A form with purplish young leaves maturing green, and reddish-brown catkins and red husks (van den Berk Nurseries 2023). ‘Granat’ is probably of German origin, since a specimen in the Forestry Botanical Garden and Arboretum in Göttingen dates from 1995 or earlier (de Jong 2011); the name means ‘garnet’ in German and Turkish.
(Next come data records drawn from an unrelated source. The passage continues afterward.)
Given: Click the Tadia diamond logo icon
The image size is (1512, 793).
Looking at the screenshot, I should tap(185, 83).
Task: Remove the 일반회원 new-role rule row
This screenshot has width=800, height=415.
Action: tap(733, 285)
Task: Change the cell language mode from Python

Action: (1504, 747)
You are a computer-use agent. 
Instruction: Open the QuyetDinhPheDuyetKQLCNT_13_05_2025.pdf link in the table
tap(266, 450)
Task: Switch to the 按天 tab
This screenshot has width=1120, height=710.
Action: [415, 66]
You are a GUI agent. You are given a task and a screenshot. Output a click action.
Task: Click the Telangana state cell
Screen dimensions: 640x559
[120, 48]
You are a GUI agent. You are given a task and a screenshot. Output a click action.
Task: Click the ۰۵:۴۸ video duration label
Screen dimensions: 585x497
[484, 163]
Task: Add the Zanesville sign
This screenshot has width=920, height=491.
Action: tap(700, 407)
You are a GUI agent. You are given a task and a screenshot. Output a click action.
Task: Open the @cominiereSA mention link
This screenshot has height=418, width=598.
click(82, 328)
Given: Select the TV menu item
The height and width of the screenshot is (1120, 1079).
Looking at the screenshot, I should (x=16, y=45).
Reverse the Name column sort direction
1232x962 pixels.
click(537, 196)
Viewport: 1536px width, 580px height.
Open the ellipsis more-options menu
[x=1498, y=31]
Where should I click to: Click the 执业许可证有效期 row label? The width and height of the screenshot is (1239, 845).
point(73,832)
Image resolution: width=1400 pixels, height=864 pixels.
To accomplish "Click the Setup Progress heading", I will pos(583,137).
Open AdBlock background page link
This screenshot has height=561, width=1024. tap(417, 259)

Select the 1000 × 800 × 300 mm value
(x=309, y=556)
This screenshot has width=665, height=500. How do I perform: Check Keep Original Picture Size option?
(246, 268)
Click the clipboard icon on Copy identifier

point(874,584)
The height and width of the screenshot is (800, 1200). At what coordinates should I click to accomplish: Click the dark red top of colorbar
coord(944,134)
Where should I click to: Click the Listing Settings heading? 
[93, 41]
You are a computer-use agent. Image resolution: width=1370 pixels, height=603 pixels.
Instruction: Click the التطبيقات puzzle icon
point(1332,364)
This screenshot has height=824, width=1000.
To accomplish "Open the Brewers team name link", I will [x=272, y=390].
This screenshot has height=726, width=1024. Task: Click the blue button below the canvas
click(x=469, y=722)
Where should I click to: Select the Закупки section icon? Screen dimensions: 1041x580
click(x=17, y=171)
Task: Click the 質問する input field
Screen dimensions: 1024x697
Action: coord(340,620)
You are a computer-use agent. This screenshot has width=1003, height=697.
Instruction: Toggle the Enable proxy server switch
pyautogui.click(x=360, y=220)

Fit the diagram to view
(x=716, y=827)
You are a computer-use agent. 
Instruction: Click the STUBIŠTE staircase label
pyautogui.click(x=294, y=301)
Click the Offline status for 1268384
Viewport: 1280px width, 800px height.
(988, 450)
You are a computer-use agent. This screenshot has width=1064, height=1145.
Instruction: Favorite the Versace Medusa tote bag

As of 2023, the Royal Horticultural Society treats the name as ‘unresolved’ (Royal Horticultural Society 2023), presumably because of the similarities between ‘Granat’ and Corylus ‘Te Terra Red’ (a suspected hybrid seedling of C. colurna) and the possibility that ‘Granat’ could also be a hybrid with some other purple-leaved hazel. Some images are indeed shared by online suppliers as illustrations of both ‘Granat’ and ‘Te Terra Red’, but others show spire-shaped young trees with spreading, starry fruit-husks, which could very reasonably be pure Turkish Hazel. The same questions hang over the comparable clone ‘Silvanus Purple’ (q.v.).


'Lloyd Kenyon'

From seed collected in Turkey by the late Lord Kenyon; selected and named by John Ravenscroft for its particularly good form, but not yet in commerce (C. Saunders pers. comm.). The original plant in the Cherry Tree Arboretum, Shropshire, was 6.4 m tall in 2020 (Tree Register 2023).


'Silvanus Purple'

Synonyms / alternative names
Corylus corluna 'Silvanus'
Corylus 'Silvanus'

A sport with purple young leaves; the colour can persist into summer (Hatch 2021–2022), or all season (de Jong 2011). The clone was distributed by the Silvanus Nurseries in Hungary in 2007 but, as is the case with the similar ‘Granat’, doubts remain about whether this is a sport of true Corylus colurna, or (like C. ‘Te Terra Red’) a probable hybrid with a purple hazel such as C. maxima ‘Purpurea’ (Hatch 2021–2022; de Jong 2011).


'VDB Obelisk'

Synonyms / alternative names
Corylus corluna 'Scholten's Obelisk'

An unusually narrow-crowned and spire-shaped tree, found within a group of Corylus colurna planted at Schijndel in the Netherlands and distributed by the Van den Berk Nurseries in 1991 (de Jong 2011).